*** EXTRACTED TEXT Section Begins ***

= National Public School educational institutions =

The National Public School (NPS) is one of India’s educational networks, founded by Dr. K. P. Gopalkrishna in 1959 in Bangalore. The New Indian Express included NPS in the top 20 best schools in Bangalore. NPS schools follow the CBSE curriculum, focusing on interesting and more studious than sporty curriculum.

== History ==
The National Public School group was founded in 1959 by Dr. K.P. Gopalkrishna, an educationist with a visionary approach to schooling. The first NPS school was established in Bangalore, Karnataka, and quickly gained a reputation for its focus on all-round development. The success of the initial school led to the establishment of multiple branches, both within Bangalore and other parts of India. Newer campuses and franchise schools, such as NPS ITPL (established in 2018) and NPS North (opened in 2022),NPS West (established in 2023) continue to carry the group’s legacy.

*** EXTRACTED TEXT Section Ends ***

TASK ITEM A »
Summarize the text about National Public School in two sentences.

*** RAW DATA Section Begins ***

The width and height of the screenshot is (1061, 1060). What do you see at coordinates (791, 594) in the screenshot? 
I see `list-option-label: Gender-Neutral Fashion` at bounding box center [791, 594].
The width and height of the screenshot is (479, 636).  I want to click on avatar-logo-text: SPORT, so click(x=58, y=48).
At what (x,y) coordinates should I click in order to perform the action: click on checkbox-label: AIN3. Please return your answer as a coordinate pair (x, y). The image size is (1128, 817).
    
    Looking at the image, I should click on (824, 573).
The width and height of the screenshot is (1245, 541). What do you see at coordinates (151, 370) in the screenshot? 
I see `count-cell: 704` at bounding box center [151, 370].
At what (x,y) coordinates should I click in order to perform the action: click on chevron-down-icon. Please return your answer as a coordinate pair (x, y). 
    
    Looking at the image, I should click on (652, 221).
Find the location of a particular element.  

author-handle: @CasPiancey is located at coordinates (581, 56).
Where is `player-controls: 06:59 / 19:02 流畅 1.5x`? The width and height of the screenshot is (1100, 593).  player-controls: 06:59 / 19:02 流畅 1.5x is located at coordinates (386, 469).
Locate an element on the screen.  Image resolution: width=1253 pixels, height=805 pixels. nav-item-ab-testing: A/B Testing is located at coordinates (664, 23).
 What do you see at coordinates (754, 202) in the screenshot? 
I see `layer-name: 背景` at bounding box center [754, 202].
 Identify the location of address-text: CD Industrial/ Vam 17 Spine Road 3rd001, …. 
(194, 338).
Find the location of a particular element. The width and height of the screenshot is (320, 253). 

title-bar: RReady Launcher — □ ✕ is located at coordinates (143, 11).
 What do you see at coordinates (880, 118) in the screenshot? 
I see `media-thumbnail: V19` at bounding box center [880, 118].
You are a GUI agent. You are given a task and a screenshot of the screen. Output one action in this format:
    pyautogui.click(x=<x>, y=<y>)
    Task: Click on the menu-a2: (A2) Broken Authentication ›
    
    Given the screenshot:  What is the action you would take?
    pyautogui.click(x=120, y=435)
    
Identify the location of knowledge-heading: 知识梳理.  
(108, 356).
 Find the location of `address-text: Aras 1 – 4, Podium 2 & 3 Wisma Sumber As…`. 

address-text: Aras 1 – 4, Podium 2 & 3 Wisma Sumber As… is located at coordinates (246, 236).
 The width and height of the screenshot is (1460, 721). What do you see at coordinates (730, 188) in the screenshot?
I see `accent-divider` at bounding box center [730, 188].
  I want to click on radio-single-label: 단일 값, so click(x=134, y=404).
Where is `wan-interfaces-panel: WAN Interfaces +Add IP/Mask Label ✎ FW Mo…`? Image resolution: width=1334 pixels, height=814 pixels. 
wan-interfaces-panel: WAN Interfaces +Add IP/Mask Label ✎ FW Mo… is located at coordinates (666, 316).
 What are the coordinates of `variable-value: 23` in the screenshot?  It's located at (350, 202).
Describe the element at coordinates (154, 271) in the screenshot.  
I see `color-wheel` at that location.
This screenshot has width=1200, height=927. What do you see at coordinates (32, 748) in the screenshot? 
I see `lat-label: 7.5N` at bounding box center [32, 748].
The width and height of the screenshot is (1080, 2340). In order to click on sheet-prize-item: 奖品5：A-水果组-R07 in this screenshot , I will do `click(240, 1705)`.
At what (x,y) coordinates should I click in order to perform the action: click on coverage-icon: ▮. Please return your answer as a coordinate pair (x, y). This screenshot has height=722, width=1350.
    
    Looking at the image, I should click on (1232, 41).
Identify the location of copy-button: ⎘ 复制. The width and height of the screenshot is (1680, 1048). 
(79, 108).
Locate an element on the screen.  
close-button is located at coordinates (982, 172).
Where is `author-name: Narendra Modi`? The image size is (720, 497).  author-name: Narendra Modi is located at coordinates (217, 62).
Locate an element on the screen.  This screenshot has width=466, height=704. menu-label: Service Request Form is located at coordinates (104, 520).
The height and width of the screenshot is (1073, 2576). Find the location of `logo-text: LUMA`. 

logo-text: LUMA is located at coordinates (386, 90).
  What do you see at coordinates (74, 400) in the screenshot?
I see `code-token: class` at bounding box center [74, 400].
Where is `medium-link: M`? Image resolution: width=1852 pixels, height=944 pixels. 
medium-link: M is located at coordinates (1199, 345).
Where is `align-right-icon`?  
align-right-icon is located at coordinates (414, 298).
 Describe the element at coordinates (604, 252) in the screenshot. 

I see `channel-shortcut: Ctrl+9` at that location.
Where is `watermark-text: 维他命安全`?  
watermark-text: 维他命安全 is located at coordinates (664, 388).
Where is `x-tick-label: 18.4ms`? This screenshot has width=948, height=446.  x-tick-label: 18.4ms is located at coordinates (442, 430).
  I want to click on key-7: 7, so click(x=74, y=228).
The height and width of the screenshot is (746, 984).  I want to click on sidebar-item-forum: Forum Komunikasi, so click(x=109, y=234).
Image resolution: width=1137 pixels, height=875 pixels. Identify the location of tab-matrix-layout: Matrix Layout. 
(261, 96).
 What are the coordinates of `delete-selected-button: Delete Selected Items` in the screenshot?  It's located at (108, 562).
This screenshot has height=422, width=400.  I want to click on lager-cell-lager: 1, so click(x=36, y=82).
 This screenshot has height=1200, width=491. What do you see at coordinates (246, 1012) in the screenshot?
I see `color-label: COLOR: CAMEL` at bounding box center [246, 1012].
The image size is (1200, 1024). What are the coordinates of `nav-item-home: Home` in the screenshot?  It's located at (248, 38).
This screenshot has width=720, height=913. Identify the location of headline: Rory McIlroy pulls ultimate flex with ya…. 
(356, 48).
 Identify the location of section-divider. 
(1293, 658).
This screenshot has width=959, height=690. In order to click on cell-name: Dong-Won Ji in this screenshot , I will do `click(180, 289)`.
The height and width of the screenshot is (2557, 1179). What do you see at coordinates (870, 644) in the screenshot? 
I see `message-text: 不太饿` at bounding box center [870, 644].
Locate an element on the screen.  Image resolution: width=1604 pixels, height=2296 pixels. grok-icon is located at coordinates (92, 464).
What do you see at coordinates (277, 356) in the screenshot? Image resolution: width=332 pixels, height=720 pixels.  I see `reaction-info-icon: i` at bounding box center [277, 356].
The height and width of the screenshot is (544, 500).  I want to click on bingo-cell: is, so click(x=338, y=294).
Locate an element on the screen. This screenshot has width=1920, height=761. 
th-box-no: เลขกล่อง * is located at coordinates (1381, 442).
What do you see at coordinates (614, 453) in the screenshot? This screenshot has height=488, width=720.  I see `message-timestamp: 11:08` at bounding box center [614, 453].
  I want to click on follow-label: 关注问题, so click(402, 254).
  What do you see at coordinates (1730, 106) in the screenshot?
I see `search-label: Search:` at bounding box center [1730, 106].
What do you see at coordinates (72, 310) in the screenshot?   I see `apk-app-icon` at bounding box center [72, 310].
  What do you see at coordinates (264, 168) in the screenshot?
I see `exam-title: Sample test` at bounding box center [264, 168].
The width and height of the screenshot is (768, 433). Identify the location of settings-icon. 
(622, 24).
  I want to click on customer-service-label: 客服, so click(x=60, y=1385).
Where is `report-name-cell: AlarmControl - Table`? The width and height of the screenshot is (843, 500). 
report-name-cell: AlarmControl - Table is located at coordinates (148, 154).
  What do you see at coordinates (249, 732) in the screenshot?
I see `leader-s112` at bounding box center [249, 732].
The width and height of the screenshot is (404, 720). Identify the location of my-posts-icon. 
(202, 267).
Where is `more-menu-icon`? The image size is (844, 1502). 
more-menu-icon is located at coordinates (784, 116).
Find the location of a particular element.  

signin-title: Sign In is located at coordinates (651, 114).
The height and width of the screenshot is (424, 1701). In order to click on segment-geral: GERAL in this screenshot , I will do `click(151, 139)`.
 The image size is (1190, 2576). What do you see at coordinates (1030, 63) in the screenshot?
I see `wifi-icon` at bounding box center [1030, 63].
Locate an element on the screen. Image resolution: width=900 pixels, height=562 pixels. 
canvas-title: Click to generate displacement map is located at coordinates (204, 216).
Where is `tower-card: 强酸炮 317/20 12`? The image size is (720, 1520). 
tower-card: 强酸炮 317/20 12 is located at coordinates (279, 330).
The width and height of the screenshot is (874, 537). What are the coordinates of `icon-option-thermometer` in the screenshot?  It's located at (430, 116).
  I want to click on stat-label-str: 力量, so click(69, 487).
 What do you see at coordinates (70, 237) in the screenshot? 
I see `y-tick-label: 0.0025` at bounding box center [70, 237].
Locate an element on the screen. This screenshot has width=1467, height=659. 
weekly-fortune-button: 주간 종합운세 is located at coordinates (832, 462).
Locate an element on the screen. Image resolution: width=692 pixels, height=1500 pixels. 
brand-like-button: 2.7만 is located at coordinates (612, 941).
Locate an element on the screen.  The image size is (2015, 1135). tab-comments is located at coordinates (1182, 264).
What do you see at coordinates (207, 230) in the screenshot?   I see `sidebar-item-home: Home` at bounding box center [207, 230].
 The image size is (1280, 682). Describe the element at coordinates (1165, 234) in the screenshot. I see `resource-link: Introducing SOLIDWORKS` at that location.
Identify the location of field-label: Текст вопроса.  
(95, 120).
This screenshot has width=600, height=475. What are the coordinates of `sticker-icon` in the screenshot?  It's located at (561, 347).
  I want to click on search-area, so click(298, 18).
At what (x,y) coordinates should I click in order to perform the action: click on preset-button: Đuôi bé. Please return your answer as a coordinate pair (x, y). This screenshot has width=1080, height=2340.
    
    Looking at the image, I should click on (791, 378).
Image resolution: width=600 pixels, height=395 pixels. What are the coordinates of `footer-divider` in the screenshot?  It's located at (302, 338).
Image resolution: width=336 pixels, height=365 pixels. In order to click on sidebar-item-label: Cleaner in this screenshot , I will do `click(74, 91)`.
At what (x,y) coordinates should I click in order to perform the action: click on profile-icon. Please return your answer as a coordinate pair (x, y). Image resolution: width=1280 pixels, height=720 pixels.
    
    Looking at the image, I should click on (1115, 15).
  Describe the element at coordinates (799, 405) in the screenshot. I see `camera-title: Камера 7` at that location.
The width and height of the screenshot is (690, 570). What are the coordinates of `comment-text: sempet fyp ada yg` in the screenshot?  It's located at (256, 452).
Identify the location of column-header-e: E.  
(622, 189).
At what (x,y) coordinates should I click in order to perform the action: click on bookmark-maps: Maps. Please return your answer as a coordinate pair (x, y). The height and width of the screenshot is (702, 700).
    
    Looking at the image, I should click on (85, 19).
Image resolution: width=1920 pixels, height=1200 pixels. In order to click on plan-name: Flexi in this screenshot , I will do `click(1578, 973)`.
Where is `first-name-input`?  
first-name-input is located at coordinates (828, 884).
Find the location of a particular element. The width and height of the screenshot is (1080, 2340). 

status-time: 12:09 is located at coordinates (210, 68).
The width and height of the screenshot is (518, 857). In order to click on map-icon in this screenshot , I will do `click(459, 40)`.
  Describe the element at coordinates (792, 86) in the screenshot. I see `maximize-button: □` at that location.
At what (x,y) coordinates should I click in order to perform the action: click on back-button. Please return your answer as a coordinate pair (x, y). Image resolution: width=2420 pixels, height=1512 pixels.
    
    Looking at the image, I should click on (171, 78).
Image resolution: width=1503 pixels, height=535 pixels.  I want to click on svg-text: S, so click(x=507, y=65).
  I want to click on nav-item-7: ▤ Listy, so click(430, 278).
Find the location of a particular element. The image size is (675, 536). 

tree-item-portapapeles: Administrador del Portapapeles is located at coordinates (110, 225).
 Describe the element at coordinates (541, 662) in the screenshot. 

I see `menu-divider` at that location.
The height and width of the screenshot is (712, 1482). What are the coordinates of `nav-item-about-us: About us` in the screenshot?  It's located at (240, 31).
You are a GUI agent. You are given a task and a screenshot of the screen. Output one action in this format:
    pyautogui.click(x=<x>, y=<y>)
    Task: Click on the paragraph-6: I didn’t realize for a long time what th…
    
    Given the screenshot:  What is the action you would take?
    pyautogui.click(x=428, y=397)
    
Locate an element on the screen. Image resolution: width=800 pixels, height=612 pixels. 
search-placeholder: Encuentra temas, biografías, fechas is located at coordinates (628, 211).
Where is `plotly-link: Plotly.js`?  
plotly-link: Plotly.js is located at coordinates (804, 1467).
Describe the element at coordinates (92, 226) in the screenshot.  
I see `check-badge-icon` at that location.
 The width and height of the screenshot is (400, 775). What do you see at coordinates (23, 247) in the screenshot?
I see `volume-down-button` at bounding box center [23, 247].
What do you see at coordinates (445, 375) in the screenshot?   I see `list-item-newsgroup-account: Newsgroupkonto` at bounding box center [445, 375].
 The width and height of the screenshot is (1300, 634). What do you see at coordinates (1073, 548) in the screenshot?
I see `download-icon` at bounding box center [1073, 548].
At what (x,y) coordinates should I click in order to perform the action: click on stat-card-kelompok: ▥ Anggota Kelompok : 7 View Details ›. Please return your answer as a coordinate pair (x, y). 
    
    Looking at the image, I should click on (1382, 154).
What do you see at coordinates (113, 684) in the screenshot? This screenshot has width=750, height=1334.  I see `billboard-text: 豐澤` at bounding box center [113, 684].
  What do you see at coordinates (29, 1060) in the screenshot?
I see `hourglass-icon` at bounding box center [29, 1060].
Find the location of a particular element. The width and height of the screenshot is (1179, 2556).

*** RAW DATA Section Ends ***

TASK ITEM B »
In the records, rewrite the lines from the one containing "This screenshot has width=600, height=475." through the one containing "I want to click on search-area, so", replacing "screenshot" with "image" and leaving everything else unchanged.

EXPECTED OUTPUT A »
The National Public School (NPS) is an Indian network of schools that Dr. K. P. Gopalkrishna founded in Bangalore in 1959 and that follows the CBSE curriculum. The success of its first school led to multiple branches in Bangalore and other parts of India, with newer campuses and franchise schools such as NPS ITPL, NPS North, and NPS West carrying on its legacy.

EXPECTED OUTPUT B »
This image has width=600, height=475. What are the coordinates of `sticker-icon` in the image?  It's located at (561, 347).
  I want to click on search-area, so click(298, 18).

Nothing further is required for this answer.